(Not Really So) New Niche for C++: Browser!?

	Author:	“No Bugs” Hare Follow:
	Job Title:	Sarcastic Architect
	Hobbies:	Thinking Aloud, Arguing with Managers, Annoying HRs, Calling a Spade a Spade, Keeping Tongue in Cheek

[In chess annotation,] ‘!?’… usually indicates that the move leads to exciting or wild play but that the objective evaluation of the move is unclear

~ Wikipedia

For quite a long while, C++ had been losing popularity; for example, as reported in [Widman16], in 2016 it got 7% less of the listings on Dice.com compared with a year earlier; and according to [TIOBE17], from the C++ Golden Age in 2004 till 2017, the C++ share fell from ~17% to a measly 6%.

As all of us (as in, ‘hardcore C++ fans’) know , this has nothing to do with the deficiencies of C++; rather it is related to an observation that the time of downloadable clients (which was one of the main C++ strongholds) has changed into the time of browser-based clients – and all the attempts to get C++ onto browsers were sooo ugly (ActiveX, anyone?) that this didn’t really leave a chance to use C++ there.

Well, it seems that this tendency is already in the process of being reverted:

C++ can already run on all four major browsers – and moreover, it has several all-important advantages over JavaScript, too.

And this – not too surprisingly – is what this article is all about.

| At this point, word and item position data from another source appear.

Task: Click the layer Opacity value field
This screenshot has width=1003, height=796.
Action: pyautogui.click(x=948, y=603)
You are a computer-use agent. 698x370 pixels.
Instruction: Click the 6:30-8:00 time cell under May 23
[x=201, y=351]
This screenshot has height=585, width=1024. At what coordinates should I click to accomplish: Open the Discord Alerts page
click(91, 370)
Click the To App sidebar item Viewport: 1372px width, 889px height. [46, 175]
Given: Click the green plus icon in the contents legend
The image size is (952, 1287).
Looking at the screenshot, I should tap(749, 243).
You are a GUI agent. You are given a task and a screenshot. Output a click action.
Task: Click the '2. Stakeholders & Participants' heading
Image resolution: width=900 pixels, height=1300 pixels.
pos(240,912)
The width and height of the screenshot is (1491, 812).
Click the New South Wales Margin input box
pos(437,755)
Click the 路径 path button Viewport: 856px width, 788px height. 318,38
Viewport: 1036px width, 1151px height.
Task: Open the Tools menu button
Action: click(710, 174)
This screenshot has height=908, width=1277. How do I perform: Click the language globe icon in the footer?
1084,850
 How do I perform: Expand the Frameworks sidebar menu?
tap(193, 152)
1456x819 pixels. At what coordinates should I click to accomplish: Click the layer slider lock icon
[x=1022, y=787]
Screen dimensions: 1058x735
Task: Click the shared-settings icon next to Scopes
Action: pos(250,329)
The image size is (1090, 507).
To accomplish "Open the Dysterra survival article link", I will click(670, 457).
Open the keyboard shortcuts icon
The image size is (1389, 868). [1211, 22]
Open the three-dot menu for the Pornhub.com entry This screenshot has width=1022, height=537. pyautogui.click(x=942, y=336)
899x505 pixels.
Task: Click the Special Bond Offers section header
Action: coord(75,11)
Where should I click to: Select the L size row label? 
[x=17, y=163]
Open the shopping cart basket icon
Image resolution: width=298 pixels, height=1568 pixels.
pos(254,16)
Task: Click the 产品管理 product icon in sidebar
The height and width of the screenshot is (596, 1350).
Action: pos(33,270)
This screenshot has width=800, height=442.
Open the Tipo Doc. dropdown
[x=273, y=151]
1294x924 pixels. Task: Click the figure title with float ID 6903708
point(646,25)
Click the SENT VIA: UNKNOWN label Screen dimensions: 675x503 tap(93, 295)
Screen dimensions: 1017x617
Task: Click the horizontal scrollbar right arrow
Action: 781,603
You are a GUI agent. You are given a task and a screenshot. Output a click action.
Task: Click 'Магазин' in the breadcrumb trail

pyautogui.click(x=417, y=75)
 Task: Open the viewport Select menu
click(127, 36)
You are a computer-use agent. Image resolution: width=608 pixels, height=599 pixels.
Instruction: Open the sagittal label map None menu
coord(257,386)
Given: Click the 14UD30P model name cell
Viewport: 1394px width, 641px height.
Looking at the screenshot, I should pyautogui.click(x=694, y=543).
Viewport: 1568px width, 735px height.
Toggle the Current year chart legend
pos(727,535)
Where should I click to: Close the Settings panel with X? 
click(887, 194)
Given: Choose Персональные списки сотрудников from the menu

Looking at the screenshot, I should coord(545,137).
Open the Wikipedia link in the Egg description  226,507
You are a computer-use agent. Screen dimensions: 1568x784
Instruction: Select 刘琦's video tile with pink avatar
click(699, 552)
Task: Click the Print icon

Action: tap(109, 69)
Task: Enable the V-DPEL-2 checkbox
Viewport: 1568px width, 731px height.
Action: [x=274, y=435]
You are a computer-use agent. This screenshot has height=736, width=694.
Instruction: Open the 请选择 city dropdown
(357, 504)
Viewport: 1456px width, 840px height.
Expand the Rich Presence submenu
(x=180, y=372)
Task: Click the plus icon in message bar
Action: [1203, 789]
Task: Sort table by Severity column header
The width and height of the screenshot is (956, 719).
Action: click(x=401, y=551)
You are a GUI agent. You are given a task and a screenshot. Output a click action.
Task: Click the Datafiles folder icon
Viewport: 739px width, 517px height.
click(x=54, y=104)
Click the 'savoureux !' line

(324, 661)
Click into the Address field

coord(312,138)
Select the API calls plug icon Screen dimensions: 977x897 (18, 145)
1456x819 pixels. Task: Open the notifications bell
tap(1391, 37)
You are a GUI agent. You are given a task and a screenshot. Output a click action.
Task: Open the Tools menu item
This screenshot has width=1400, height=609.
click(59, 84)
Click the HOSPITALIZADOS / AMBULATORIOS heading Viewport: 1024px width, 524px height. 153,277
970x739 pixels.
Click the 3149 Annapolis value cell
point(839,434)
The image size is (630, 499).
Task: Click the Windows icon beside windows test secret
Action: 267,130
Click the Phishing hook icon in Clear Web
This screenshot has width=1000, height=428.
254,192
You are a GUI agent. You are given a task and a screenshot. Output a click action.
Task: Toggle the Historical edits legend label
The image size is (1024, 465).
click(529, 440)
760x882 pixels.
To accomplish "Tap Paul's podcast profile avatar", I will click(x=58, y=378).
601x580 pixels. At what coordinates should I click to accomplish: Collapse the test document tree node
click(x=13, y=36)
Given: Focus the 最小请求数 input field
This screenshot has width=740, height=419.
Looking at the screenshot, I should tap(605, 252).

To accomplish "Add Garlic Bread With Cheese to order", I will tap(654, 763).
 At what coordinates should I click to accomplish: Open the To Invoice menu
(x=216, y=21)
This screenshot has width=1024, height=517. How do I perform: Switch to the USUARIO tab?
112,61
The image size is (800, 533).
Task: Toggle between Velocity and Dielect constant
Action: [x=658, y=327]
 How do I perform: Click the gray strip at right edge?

A word of warning: please do NOT expect any revelations here; this article is admittedly long overdue – and quite a few people know MUCH more than I can fit here (and MUCH more than know myself). Still, given the lack of such overviews intended for those of us who haven’t tried it yet, I am sure that such an article has its merits. In the article, I will try to provide a very high-level overview of Emscripten, of the technologies involved, of the performance which can be expected, of the APIs which can be used – and what we can gain from using it.

JavaScript to the rescue!

Attempts to get C++ on browsers were continuing all the time (such as (P)NaCl), but all of them were platform- (and/or browser-)specific, and (as a result) were very problematic for browser deployments. However, help for the C++ side of things has come from exactly the same rival which has been stealing the browser show for all these years – from JavaScript. It wasn’t easy, and took several all-important (and IMO ingenious) pieces of the puzzle to make it useful.

Piece I – asm.js

In 2013, so-called asm.js was released. Essentially, asm.js is just a very small subset of JavaScript, intended to simulate good old assembler. If we take a look at a real-world asm.js program (not hand-written, but compiled from C++), we’ll see something along the lines of Listing 1 [Resig13]:

function Vb(d) {
  d = d | 0;
  var e = 0, f = 0, h = 0, j = 0, k = 0, l = 0, m = 0, n = 0, o = 0, p = 0, q = 0, r = 0, s = 0;
  e = i;
  i = i + 12 | 0;
  f = e | 0;
  h = d + 12 | 0;
  j = c[h>>2] | 0;
  if ((j | 0) > 0) {
    c[h>>2] = 0;
  k = 0
  } else {
    k = j
  }
  j = d + 24 | 0;
  if ((c[j>>2] | 0) > 0) {
    c[j>>2] = 0
  }
...
}

As we can see, it is nothing like your usual high-level JavaScript, which deals with DOM and high-level onclick handlers. Instead (except from the if statements and function declarations) it directly translates into what we’d usually expect from an assembler language.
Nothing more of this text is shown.